After nearly 18 months of destruction, in which entire neighbourhoods have been levelled, infrastructure shattered, and countless livelihoods lost, Gazans have finally found their voice in opposition to the leadership that brought them to this point. Their protests are directed at Hamas, the rulers who have led them into this disaster.
But we must be clear about what they are not protesting.
They are not protesting the atrocities committed by Hamas and Gazan civilians on October 7. They are not protesting the relentless rocket fire aimed at Israeli civilians for over two decades – since Israel’s complete withdrawal from Gaza in 2005. They are not protesting Hamas’s transformation of Gaza into a highly militarised terrorist stronghold, where schools, hospitals, and civilian structures have been repurposed as terror bases, both above and below ground. And there is currently no reason to believe that they are suddenly embracing values of peace, coexistence, and democracy.
On October 7, 2023, as Israel suffered the deadliest terror attack in its history – where men, women, and children were brutally murdered, tortured, and raped – there were no Gazan protests condemning these actions. Instead, many participated. Many more celebrated.
We all saw the horrifying images: lifeless bodies paraded through the streets in white pickup trucks, abused young women surrounded by cheering crowds, and local children mocking kidnapped Israeli kids as they cried for their murdered parents.
These were not acts of “resistance”, they were displays of unfiltered raw hatred, a hatred nurtured over generations – not least via the UN-funded schools operated by UNRWA. That body’s role in perpetuating hostility and hatred toward both Israel and Israeli cannot be ignored, feeding a dark fantasy of one day destroying the Jewish state of Israel and laying waste to its residents.
And just recently, as hostages were released in macabre ceremonies, music playing the background, crowds cheering as their misery was beamed live across the world, as if it was some kind of twisted victory celebration.

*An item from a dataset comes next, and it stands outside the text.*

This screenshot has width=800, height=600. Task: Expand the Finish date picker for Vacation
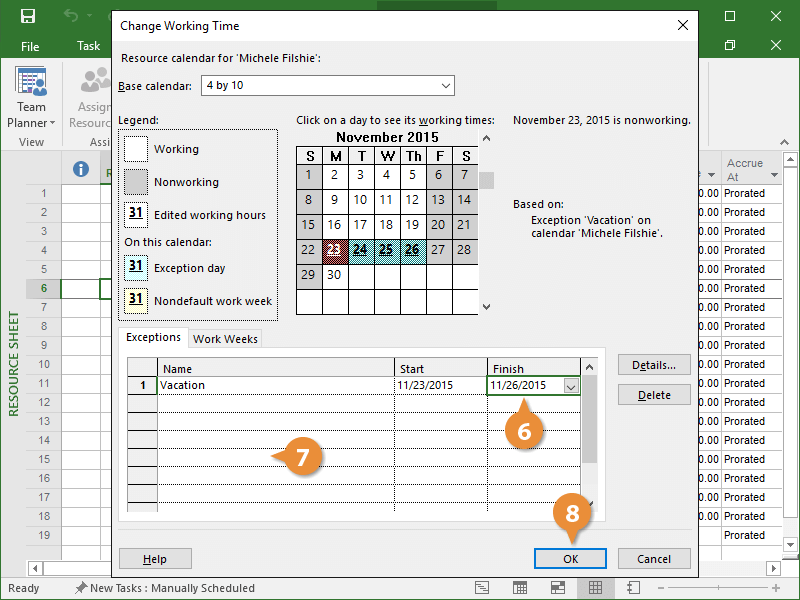570,386
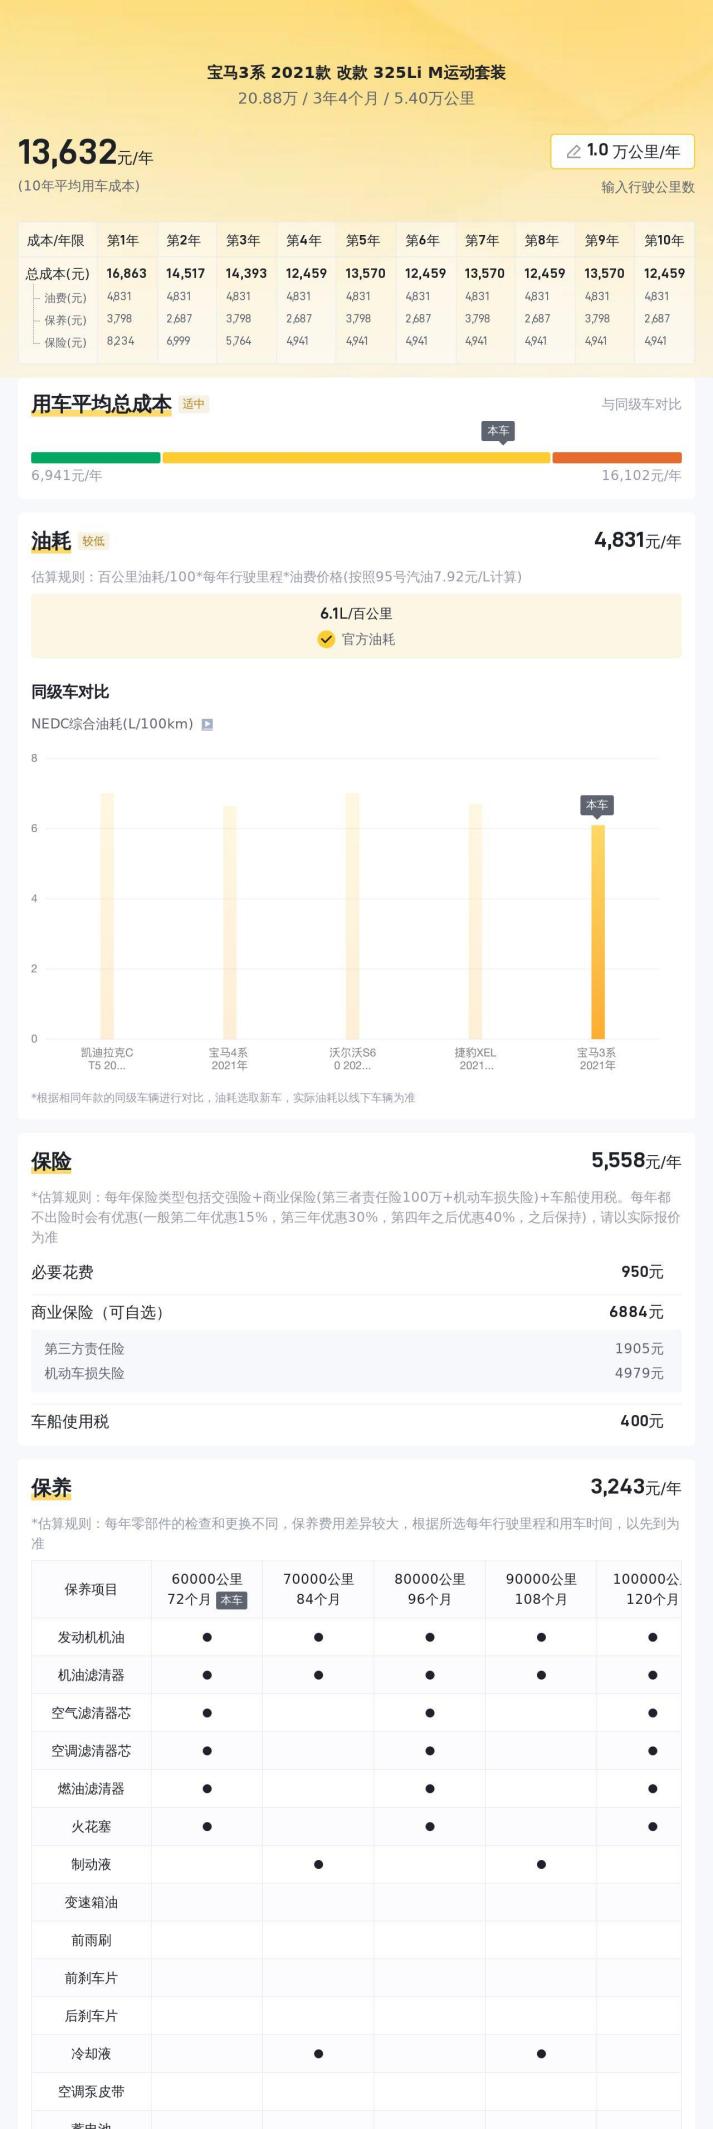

No widespread protests then. No empathy for the innocent, grossly abused hostages. Not disgust for what had been done to them.
The international community, including countries like Australia, has inadvertently contributed to this cycle.
Today, Gazans are protesting not out of a moral change of heart, but out of sheer desperation. Perhaps some are realizing the harsh truth: when you initiate a war with the explicit goal of eradicating another nation and you fail, consequences follow.
This is not to say that all Gazans support Hamas or bear equal responsibility for its actions. The people protesting on the streets today against Hamas are almost certainly not the same ones who turned up to Hamas’ grotesque hostage release ceremony.
However, history shows that the prevailing sentiment in Gaza has not been one favouring peace.
There is also a glaring irony here. These protests against Hamas are only happening now because Israel has resumed its military campaign against the terror group after their refusal to release more hostages. If much of the world had its way, Israel would be expected to halt its operations, leaving Hamas in power and allowing the hostage crisis to continue indefinitely.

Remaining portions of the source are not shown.